World

Iraqi Prime Minister Nouri al-Maliki's cabinet OK'd and sent to parliament a measure that would strike down the immunity of private security providers from prosecution. The immunity of foreign operators such as Blackwater USA has become one of the most serious disputes between the two countries since the Sept. 11 shooting deaths of 17 civilians by security guards in Baghdad.

North Korea will accept half of the energy aid it has been promised in the form of "other materials," a senior negotiator from rival South Korea said Tuesday. Much of that will be in the form of steel to renovate outdated conventional power plants, he said. In return for dismantling its Yongbyon nuclear reactor by year's end, the North was to receive 1 million tons of heavy fuel oil.

Acting on an appeal by human rights groups, Israel's attorney general blocked plans to cut the flow of electricity to the Gaza Strip. But the order is temporary, and the government has until Thursday to respond. The complainants argue that the cut represents "collective punishment." Israel officially regards Gaza as a "hostile entity" because of almost daily rocket barrages fired from there. It already has reduced supplies of fuel to Gaza.

In the first indication that they might scuttle the US-sponsored peace conference next month, senior Palestinian officials said Tuesday there can be no talks without a deadline for establishing a state in Gaza and the West Bank. Israeli Prime Minister Ehud Olmert has resisted the idea of a timetable for Palestinian statehood.

In a blunt new warning to businesses in Zimbabwe, the government said Tuesday it will require proof of their import costs before they're permitted to put prices on the goods they sell. Violations will be punished with "the full wrath of the law," the National Incomes and Pricing Commission said. The policy, seen as the latest move to counter the world's highest inflation rate, is aimed at forcing compliance with the official exchange rate. Under that rate, 30,000 Zimbabwean dollars equal one US dollar. But on the black market, the rate is 30 times greater.

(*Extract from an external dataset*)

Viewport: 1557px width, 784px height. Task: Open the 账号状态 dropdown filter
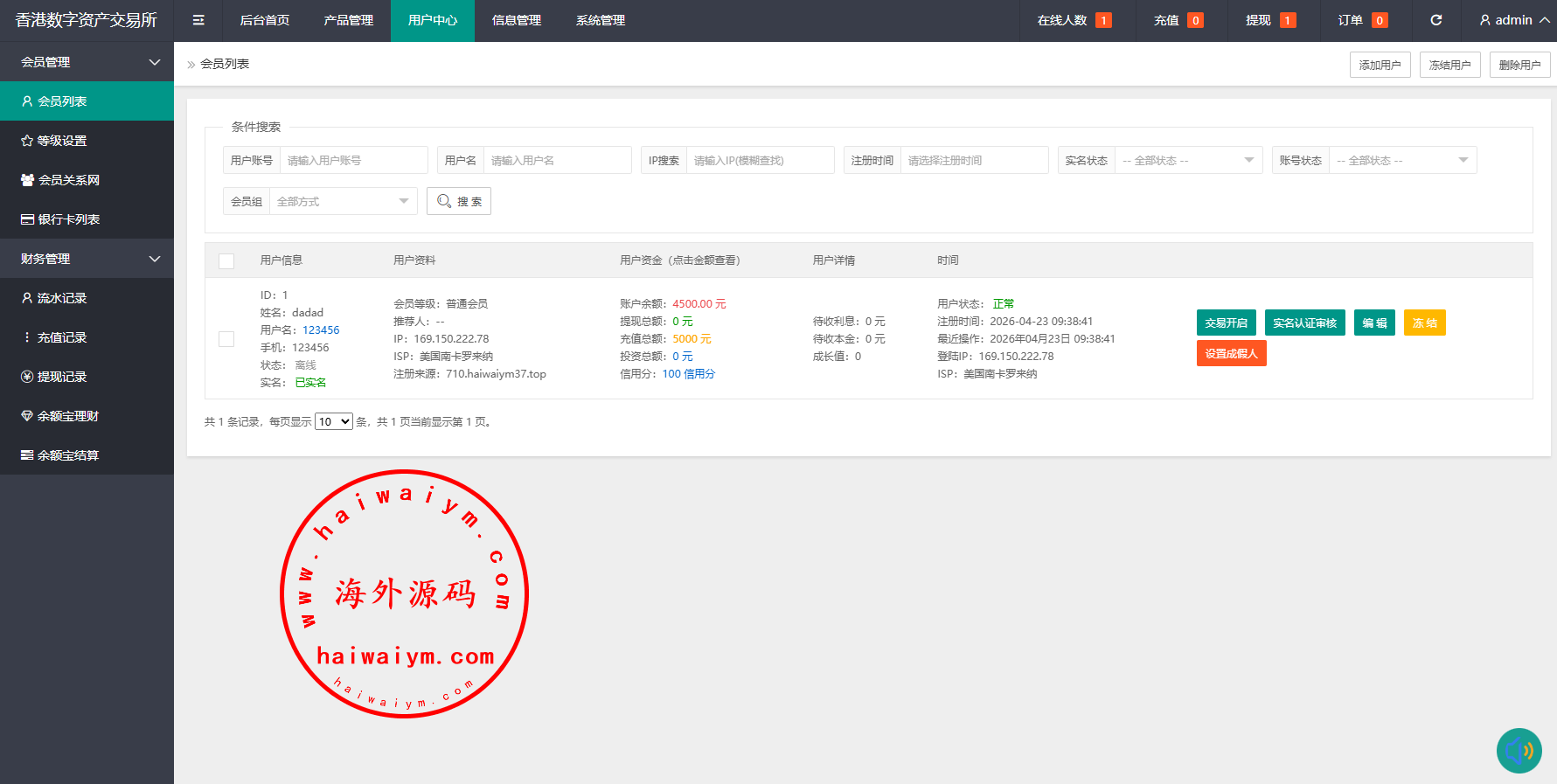coord(1401,161)
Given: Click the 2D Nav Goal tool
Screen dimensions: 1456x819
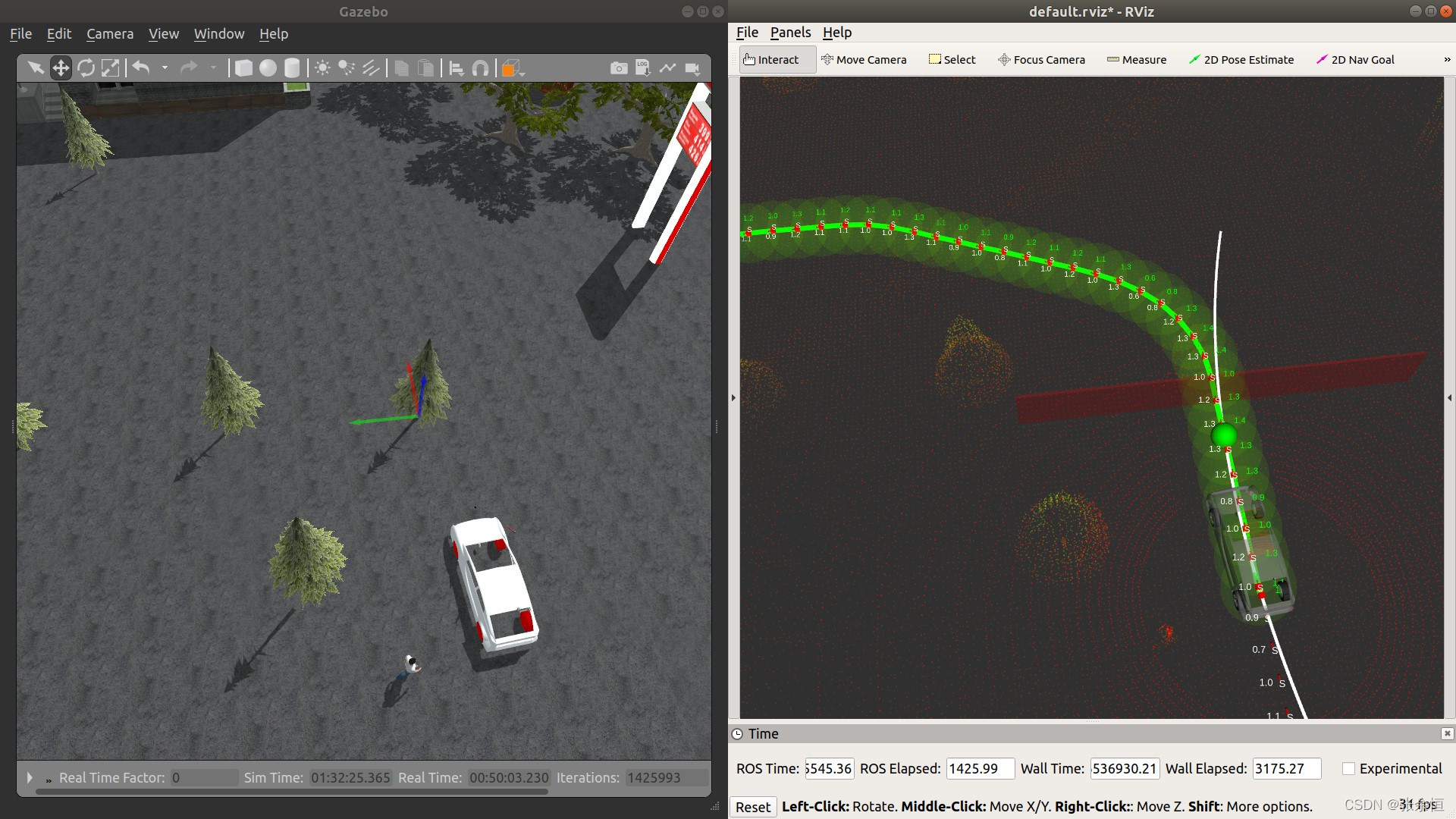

Six more employees of a foreign oil company were freed by their kidnappers in Nigeria's delta region, with no ransom payment, police said. The workers, all Polish and Indian nationals, were seized at gunpoint last Friday in an incident that wounded a Nigerian colleague. The Movement for Emancipation of the Niger Delta claimed responsibility for the raid, bringing to more than 150 the number of foreigners kidnapped this year as it leads a campaign for local control of oil revenues.

Tropical storm Noel appeared to catch Dominican Republic residents off guard, knocking out electricity to the entire country Monday. At least 40 people were killed or listed as missing because of flooding and mud slides. The system had been predicted to hit Haiti hardest. Instead, it veered eastward across Hispanola and was drenching Cuba Tuesday. Above, a Haitian boy needs help crossing a flooded river near the Dominican border.

A vast area of the Arctic seabed is an extension of Siberia, and Russia will file a claim to its mineral wealth with the UN by year's end, Natural Resources Minister Yuri Trutnev said. In a newspaper interview published Tuesday, he said, "We will fight for Russia's right to this plot" in competition with Canada, the US, Norway, and Denmark. In August, a Russian expedition beneath the North Pole planted the national flag, symbolically staking the claim. The Law of the Sea Treaty requires such submissions to the UN.